Russian cosmonaut Valery Polyakov, the holder of the world record for the longest single stay in space, has died at age 80.

Polyakov spent a record 437 days and 18 hours aboard the Mir space station from January 1994 to March 1995, a feat that earned him the Hero of Russia title.

Russia’s state space agency Roscosmos announced Polyakov’s death on Monday. It did not indicate the time or cause of his death.

Polyakov was born in the Soviet industrial heartland of Tula on April 24, 1942. He specialized in astronautics medicine and dedicated himself to space medicine after earning a doctoral degree at a Moscow medical school.

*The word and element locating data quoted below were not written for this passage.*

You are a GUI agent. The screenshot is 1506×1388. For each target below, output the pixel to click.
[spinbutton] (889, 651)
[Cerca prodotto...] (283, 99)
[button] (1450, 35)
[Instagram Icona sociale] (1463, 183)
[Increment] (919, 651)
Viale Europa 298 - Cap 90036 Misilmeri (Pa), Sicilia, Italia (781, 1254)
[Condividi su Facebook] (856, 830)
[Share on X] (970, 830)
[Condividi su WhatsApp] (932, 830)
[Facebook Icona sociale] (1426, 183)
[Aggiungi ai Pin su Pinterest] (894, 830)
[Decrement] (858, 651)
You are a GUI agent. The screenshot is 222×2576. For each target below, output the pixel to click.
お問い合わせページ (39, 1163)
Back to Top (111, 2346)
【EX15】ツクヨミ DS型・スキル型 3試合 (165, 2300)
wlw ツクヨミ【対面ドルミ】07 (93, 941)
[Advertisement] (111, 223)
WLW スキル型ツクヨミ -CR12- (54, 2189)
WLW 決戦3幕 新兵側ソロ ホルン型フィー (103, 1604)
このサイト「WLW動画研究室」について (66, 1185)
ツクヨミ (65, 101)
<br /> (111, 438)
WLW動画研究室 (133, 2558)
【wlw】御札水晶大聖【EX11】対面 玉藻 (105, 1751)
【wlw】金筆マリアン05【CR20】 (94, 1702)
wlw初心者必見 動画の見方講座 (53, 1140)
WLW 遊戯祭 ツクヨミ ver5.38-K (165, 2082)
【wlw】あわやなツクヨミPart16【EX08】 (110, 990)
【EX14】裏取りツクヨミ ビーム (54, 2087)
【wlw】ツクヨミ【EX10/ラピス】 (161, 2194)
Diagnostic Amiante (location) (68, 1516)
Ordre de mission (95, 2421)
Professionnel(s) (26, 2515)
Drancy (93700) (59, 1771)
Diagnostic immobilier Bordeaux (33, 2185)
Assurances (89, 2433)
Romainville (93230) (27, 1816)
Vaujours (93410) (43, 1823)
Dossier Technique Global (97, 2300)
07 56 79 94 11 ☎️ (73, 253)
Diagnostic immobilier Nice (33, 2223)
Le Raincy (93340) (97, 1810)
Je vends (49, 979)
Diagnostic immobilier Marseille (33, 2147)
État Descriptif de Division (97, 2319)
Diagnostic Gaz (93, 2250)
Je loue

“His research has helped prove that the human body is ready to travel not only to Earth’s orbit, but also into deep space,” Roscosmos said in its statement expressing condolences over Polyakov’s death.

In an interview shared by Roscosmos, Polyakov claimed the 280 million kilometers he had amassed in his 437 consecutive days in space “is enough to reach Mars and come back.”

Polyakov made a total of two space expeditions, during which he spent 678 days and 16 hours in orbit. 

He was awarded the title Hero of the Soviet Union for his first space flight from August 1988 to April 1989, where he spent 240 days and 22 hours in orbit.